- Cover to the standard edition of the album

Studio album by Benassi Bros.
- Released: 2005
- Genre: Electro house
- Length: 1:07:40
- Label: Ultra Records

Benassi Bros. chronology
| Pumphonia (2004) | ...Phobia (2005) |  |

Alternative covers
- French edition

= ...Phobia =

...Phobia is the second studio album by electronic musicians Benassi Bros., released in 2005. It is the follow-up to their debut album Pumphonia. It went gold in France, followed by huge acclaims for the singles "Every Single Day" and "Make Me Feel".

A part of the "Feel Alive"s melody is based on a remix of the main guitar riff from Eric Clapton's 1970 hit "Layla".

Professional ratings
Review scores
| Source | Rating |
| About.com | link |

==Track listing==

- Note: "Rocket in the Sky" and "Feel Alive" were re-recorded when they were released as singles replaced with Dhany and Sandy, respectively.

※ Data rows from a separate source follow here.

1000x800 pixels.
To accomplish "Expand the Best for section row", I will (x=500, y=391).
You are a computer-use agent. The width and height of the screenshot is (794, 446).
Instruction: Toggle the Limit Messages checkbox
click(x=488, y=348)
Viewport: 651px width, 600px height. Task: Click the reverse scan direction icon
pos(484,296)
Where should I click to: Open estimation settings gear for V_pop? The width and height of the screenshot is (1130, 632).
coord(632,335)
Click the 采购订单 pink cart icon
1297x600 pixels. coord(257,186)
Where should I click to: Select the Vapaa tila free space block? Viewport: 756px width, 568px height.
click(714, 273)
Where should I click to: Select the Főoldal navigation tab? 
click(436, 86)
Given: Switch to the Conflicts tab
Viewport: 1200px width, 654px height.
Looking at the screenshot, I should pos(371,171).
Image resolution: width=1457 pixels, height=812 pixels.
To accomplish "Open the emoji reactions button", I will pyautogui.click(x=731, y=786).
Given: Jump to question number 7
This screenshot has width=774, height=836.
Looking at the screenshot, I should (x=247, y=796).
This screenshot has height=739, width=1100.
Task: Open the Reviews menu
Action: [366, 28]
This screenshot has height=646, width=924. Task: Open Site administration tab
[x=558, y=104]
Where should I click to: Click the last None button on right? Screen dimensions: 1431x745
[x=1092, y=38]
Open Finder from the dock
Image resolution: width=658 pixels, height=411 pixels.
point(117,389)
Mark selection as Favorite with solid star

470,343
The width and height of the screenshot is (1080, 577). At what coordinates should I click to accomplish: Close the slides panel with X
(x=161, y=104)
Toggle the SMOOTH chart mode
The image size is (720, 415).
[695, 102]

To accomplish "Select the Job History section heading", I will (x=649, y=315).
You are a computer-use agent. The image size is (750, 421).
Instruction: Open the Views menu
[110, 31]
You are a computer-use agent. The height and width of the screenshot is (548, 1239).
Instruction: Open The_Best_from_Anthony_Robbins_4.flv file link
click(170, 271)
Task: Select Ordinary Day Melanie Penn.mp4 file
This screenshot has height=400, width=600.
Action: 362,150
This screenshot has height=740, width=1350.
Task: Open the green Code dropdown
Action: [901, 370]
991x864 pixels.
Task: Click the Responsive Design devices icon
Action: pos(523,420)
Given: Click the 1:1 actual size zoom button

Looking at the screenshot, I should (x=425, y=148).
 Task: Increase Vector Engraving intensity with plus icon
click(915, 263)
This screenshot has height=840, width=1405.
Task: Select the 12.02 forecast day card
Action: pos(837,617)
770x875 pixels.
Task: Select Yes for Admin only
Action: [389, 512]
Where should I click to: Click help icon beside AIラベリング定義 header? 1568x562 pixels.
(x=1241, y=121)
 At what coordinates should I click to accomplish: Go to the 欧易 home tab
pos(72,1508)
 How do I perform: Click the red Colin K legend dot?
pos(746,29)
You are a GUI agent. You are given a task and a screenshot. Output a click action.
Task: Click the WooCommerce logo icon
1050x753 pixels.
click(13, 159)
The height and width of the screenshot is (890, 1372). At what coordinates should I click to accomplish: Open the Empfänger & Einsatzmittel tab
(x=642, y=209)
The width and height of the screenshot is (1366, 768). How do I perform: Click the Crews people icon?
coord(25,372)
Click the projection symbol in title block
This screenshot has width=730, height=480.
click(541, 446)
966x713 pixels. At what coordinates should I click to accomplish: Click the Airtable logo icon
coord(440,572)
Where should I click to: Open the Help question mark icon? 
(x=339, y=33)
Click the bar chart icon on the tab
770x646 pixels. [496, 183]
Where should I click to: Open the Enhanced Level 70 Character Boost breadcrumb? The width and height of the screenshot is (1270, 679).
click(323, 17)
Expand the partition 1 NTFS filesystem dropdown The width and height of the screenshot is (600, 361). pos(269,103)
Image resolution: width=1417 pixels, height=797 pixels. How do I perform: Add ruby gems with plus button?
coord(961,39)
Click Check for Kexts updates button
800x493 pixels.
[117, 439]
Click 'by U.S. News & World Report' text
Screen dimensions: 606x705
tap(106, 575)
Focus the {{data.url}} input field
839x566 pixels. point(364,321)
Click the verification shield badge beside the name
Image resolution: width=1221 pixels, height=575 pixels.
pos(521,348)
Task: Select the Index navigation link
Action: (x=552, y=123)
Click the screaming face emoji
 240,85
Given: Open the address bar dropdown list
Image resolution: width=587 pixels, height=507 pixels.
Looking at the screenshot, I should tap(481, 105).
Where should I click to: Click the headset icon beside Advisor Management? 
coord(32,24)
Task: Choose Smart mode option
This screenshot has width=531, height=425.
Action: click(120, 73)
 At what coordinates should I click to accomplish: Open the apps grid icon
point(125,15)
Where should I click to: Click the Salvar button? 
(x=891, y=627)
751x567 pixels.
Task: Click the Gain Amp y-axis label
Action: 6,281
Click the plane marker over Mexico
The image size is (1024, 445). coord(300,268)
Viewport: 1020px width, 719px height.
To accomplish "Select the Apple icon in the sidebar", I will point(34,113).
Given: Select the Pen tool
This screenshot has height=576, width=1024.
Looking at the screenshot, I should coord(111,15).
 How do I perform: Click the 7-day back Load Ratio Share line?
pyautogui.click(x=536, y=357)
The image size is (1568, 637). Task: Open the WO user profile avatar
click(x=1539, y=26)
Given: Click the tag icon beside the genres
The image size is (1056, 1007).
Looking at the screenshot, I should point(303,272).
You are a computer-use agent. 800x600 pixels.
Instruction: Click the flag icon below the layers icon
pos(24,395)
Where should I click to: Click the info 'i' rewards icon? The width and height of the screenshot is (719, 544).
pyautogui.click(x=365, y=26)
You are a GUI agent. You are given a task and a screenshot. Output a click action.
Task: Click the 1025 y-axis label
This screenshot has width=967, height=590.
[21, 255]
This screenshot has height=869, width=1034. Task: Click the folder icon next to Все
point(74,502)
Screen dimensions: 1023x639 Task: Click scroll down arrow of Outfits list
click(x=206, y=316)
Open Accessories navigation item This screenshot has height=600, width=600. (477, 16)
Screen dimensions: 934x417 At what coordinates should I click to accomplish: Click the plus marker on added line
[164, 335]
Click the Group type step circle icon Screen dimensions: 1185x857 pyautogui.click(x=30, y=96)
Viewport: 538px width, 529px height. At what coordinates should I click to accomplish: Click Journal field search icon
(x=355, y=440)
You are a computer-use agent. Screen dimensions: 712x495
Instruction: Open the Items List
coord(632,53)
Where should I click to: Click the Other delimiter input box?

| No. | Title | Writer(s) | Length |
|---|---|---|---|
| 1. | "Make Me Feel" (featuring Dhany) | Alle Benassi; Daniela Galli; Marco Benassi; Paul Sears; | 5:30 |
| 2. | "Light" (featuring Sandy) | Alle Benassi; Galli; Marco Benassi; Sandra Chambers; | 7:28 |
| 3. | "Rocket in the Sky" (featuring Naan) | Alle Benassi; Marco Benassi; Sannie Carlson; | 5:43 |
| 4. | "Every Single Day" (featuring Dhany) | Alle Benassi; Annerley Gordon; Marco Benassi; Sears; | 4:44 |
| 5. | "Castaway" (featuring Sandy) | Alle Benassi; Galli; Marco Benassi; | 6:04 |
| 6. | "Feel Alive" (featuring Naan) | Alle Benassi; Marco Benassi; Carlson; | 4:48 |
| 7. | "Waitin' for You" (featuring JB) (Sfaction version) | Alle Benassi; Gordon; Galli; Marco Benassi; Sears; | 5:42 |
| 8. | "Ride to Be My Girl" (featuring Alle Benassi) | Alle Benassi; Channing Banks; | 4:40 |
| 9. | "Blackbird" (featuring Paul French) (Sfaction version) | Benassi; Galli; Marco Benassi; Sears; | 6:37 |
| 10. | "Somebody to Touch Me" (featuring Dhany) (Sfaction version) | Galli; Davide Riva; Sears; | 5:40 |
| 11. | "Movin' Up" (featuring Sandy) (Sfaction version) | Alle Benassi; Gordon; Galli; Marco Benassi; Sears; | 5:20 |
| 12. | "Run to Me" (featuring Dhany) (Sfaction version) | Alle Benassi; Galli; Marco Benassi; Sears; | 5:05 |

==Singles==
- "Make Me Feel"
- "Every Single Day"
- "Rocket in the Sky"
- "Feel Alive"
- "Castaway"

==Certifications==

| Region | Certification | Certified units/sales |
| France (SNEP) | Gold | 100,000^{*} |
| Russia (NFPF) | 2× Platinum | 40,000^{*} |
^{*} Sales figures based on certification alone.